The sounds are just select enough, just refined enough, just stretched-to-near-breaking enough to seep into the background. The music presents a dreamstate of melodic progression, each note held until it seems to make a move from one ear to the next, passing like scenes outside the window as you make your way across the country by car. These are “Absence” and “The Big Empty,” the two tracks that comprise Dissociative Fugue, the new free release by I’ve Lost (aka Bobby Jones).

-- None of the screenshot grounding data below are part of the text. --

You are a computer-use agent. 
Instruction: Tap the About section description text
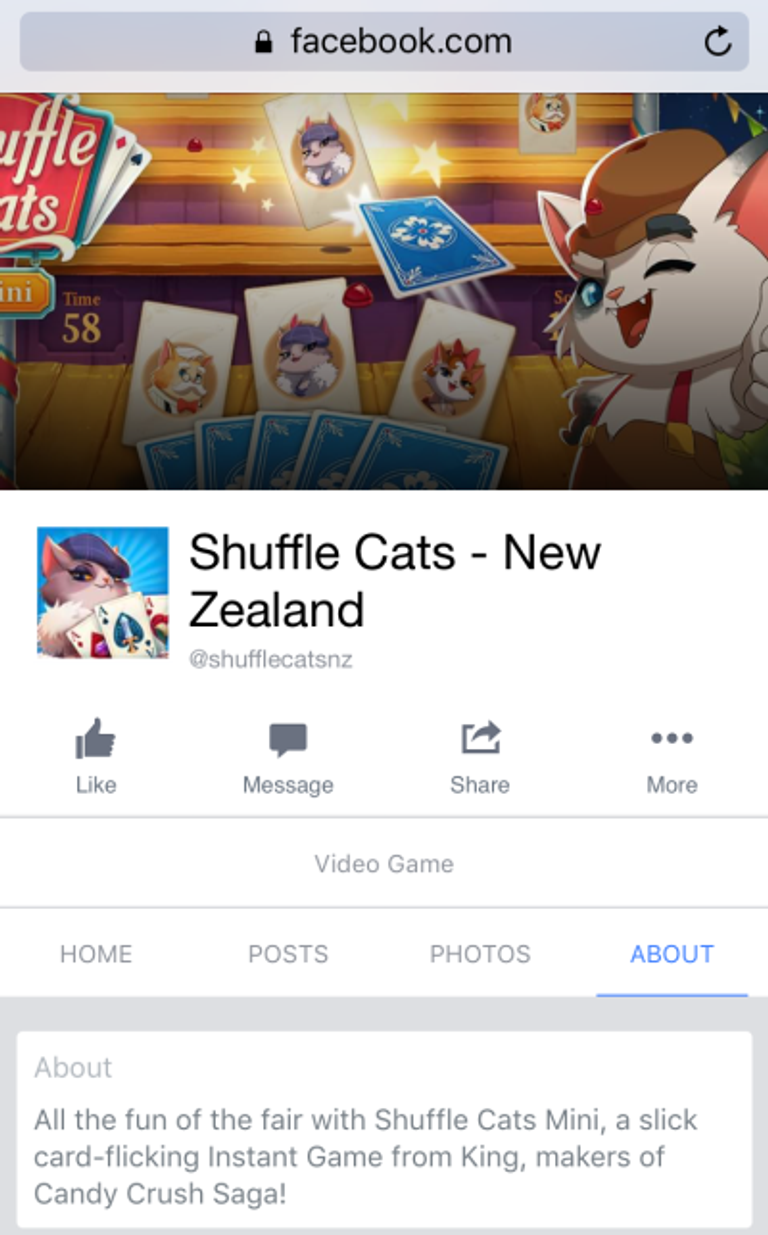366,1156
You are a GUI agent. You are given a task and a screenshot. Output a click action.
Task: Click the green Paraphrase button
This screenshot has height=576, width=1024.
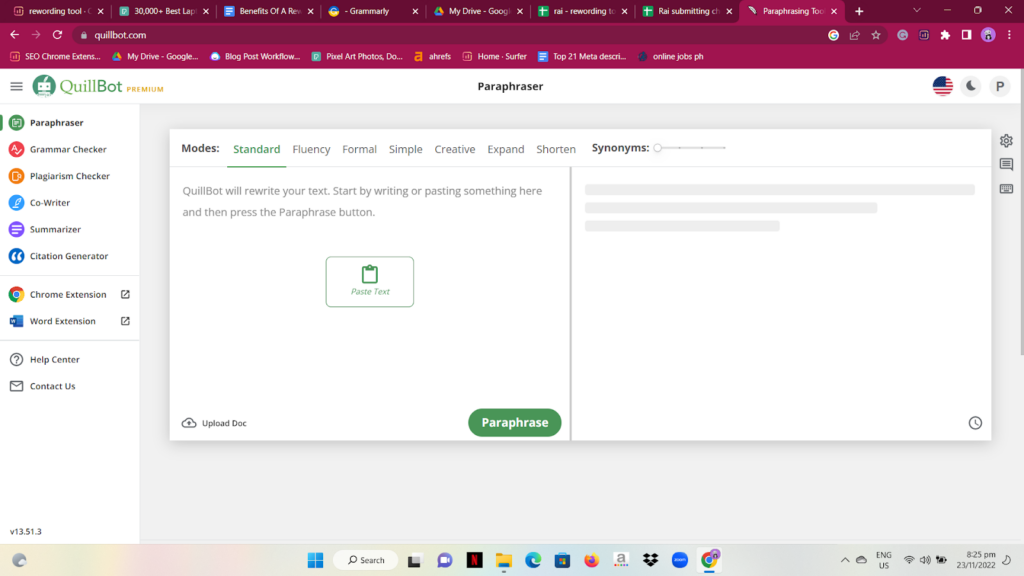(x=514, y=423)
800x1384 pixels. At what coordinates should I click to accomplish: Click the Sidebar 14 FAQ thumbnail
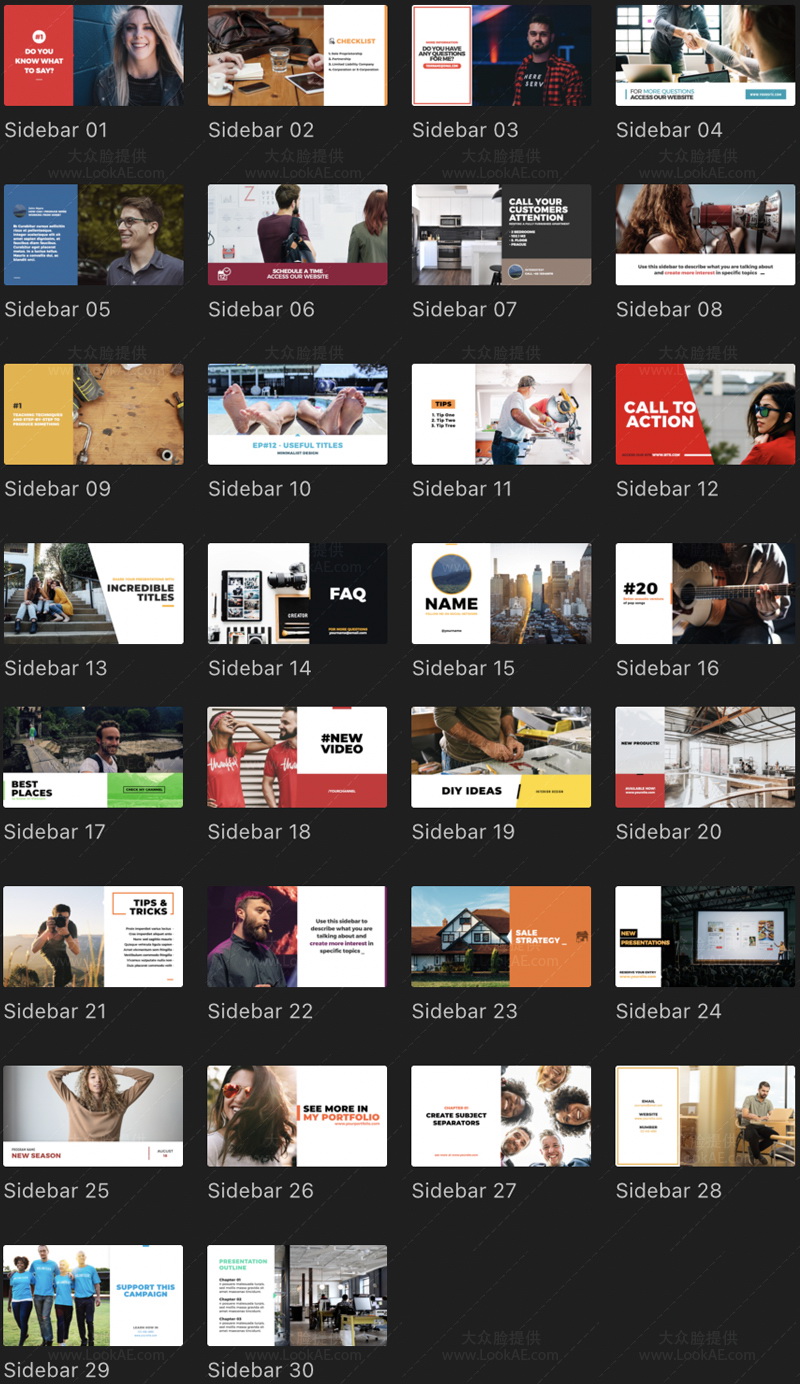[297, 593]
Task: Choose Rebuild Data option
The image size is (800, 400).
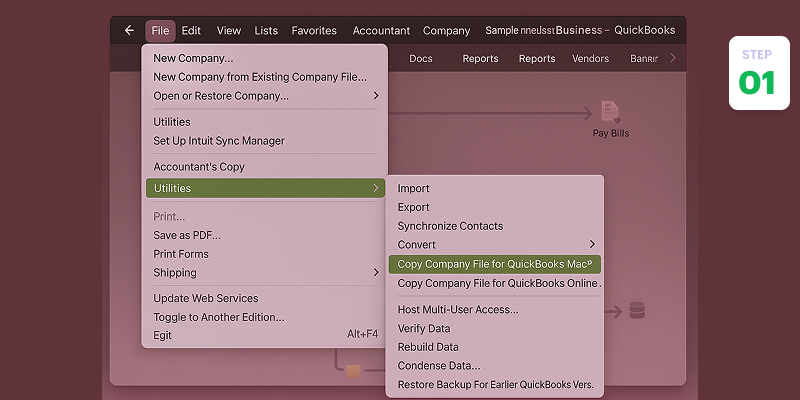Action: (x=428, y=347)
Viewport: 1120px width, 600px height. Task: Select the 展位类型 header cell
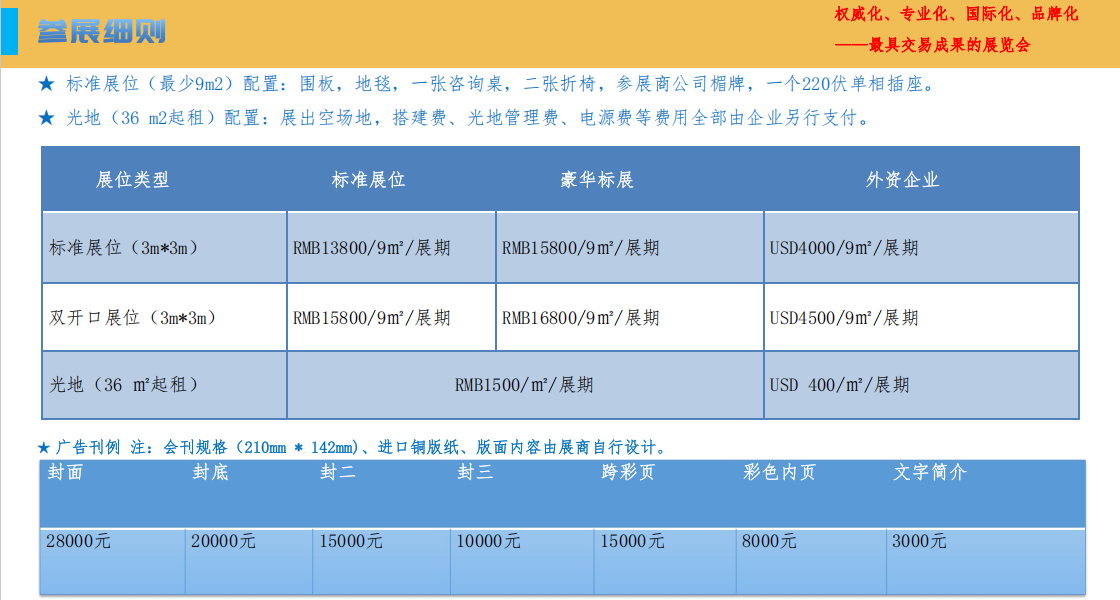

The subtle fugue-like activity that the album’s title uses to announce Jones’ approach takes place as a casual layering of elements. Just as one ribbon of sound comes to a close, another has just about come into the sonic foreground. The pieces work particularly well because the lead lines, such as they are, never seem to stand apart from the background; there’s a heavy “depth of sonic field” at work here, and that resonance, that sense of density and presence, may be the EP’s greatest accomplishment. Yes, it arguably counts as an EP, even though it only has two tracks, because combined they’re almost 30 minutes in length.
Rest assured this isn’t pure sonic prettiness for its own sake. At times the tones have an almost harsh, razor edge to them, sharp and prickly — nothing too aggressive, mind you. But for once, it’s less a matter of melody than of tone that keeps your mind focused on what might, in less able hands, have been relegated entirely to the background.